Re "Homeowners Groups a Love-Hate Affair" (Sept. 19): I read your informative article with great interest. Members of the board run for election often unopposed. Most residents are apathetic and do not attend meetings unless they have a personal agenda. More often than not, the directors are untalented. In our case, our reserves are too low (28%) and maintenance is less than minimum. We have unchecked termite infestation and many of our roofs leak.

When I questioned our reserves, insurance and code violations, I was booed and denounced as a troublemaker. Suggestions to the directors are often defended by them with all the tenacity of brittle egos. Keeping assessments low is a badge of honor no matter what the cost in delayed maintenance. We have no term limitations, and some directors have held office more than eight years. Key directors cater to a clique of supporters who receive special favors. Investigation revealed secret parties and gifts.
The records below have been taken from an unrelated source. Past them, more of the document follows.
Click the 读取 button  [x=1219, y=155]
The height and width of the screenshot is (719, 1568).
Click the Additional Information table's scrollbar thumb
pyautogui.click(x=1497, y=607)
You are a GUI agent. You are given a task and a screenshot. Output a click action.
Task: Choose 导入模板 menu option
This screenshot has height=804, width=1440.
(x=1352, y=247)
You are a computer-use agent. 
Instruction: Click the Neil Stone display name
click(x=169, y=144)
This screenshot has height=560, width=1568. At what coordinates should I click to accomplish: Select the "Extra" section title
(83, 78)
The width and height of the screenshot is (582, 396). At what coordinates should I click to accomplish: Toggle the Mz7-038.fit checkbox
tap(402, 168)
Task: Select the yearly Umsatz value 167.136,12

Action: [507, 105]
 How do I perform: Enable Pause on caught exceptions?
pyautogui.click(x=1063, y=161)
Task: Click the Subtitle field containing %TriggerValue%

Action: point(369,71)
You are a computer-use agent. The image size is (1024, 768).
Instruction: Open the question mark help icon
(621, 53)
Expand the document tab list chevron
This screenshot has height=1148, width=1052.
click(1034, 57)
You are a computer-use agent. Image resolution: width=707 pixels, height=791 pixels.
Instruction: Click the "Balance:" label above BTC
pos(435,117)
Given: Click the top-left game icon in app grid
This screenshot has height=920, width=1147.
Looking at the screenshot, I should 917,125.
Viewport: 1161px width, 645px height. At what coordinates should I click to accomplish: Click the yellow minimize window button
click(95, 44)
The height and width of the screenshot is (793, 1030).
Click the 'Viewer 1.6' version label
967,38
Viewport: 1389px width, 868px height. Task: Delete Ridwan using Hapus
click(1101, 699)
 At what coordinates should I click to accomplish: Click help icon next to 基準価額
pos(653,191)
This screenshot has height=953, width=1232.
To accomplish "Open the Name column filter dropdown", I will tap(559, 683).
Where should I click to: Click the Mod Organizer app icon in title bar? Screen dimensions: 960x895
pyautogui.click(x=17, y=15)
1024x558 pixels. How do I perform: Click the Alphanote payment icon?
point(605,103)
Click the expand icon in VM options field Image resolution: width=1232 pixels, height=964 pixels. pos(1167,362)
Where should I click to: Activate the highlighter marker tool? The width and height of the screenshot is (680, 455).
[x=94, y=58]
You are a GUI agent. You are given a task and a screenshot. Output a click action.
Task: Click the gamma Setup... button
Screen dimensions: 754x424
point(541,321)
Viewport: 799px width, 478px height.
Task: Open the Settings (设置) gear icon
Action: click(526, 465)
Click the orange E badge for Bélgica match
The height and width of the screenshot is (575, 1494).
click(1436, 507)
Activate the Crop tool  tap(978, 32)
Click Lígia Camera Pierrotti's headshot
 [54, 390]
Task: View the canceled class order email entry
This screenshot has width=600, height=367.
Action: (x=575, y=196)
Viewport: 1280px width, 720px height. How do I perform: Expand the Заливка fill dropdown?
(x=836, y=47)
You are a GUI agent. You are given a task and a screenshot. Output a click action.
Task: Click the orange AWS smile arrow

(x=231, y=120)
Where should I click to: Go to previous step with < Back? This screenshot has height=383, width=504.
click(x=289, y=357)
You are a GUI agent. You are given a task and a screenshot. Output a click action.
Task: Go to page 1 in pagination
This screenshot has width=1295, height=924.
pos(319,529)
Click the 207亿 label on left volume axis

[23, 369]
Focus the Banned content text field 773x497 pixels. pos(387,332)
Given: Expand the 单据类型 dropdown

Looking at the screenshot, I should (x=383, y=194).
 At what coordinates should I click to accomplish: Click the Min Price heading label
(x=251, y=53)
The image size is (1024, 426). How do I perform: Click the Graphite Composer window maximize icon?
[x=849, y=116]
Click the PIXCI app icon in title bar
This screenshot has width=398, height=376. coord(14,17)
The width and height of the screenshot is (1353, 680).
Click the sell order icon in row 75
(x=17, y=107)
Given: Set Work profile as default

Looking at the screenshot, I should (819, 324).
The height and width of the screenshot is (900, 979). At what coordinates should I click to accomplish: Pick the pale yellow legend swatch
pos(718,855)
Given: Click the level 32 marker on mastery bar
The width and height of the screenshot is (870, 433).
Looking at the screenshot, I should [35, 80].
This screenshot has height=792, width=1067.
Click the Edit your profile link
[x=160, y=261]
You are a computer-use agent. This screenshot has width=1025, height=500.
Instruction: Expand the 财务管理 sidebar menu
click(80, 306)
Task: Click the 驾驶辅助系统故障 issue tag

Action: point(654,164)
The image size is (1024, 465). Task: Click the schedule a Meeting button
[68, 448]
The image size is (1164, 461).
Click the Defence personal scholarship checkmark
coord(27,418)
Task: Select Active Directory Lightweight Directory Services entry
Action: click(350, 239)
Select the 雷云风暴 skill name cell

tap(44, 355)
Dissenters are punished with citations and have their cars towed away for minor infractions. I received $1,500 of citations in one week (while I was out of town).

Law firms, representing the association, are retained by the board. The attorneys respond to the directors who hired them. This gives directors enormous power to sue, and often the suits, as your article pointed out, are ill-advised.

Are you going to suggest I move? Some of us have elected not to run but to fight.

MARTIN BURTON

Rancho Palos Verdes

* The article presents such a one-sided view that the writer should apologize to the thousands of unpaid, hard-working condo dwellers who spend their time maintaining property for their neighbors.

Why does a homeowner choose to buy into one property instead of another? Could it be that the chosen property is well-maintained and has great curb appeal? Yes, it's a nuisance not being able to toss that wet towel over the patio railing, but what happens to property values when balconies are draped with drying laundry or are full of dead plants?

In listing "petty" rules, how about explaining why the rules might be necessary. I know of an association that has a rule requiring approval for resurfacing floors on private balconies. One homeowner installed a tiled floor without approval or inspection. Unfortunately, water leaked between the tiles and rotted not only the homeowner's patio, but also the living room wall of the couple downstairs. Of course, the homeowner who flouted the "petty rule" expected the association to pay for the damages.

The writer implies that life as a condo owner should be a "care-free" existence. In actuality, being a condo owner carries the same responsibilities and requires almost as much time as being a single-family homeowner. Yes, there are too many rules, but I propose one more:

"No one shall be allowed to complain unless that person has attended at least two board meetings during the year and has spent time each month helping maintain the property."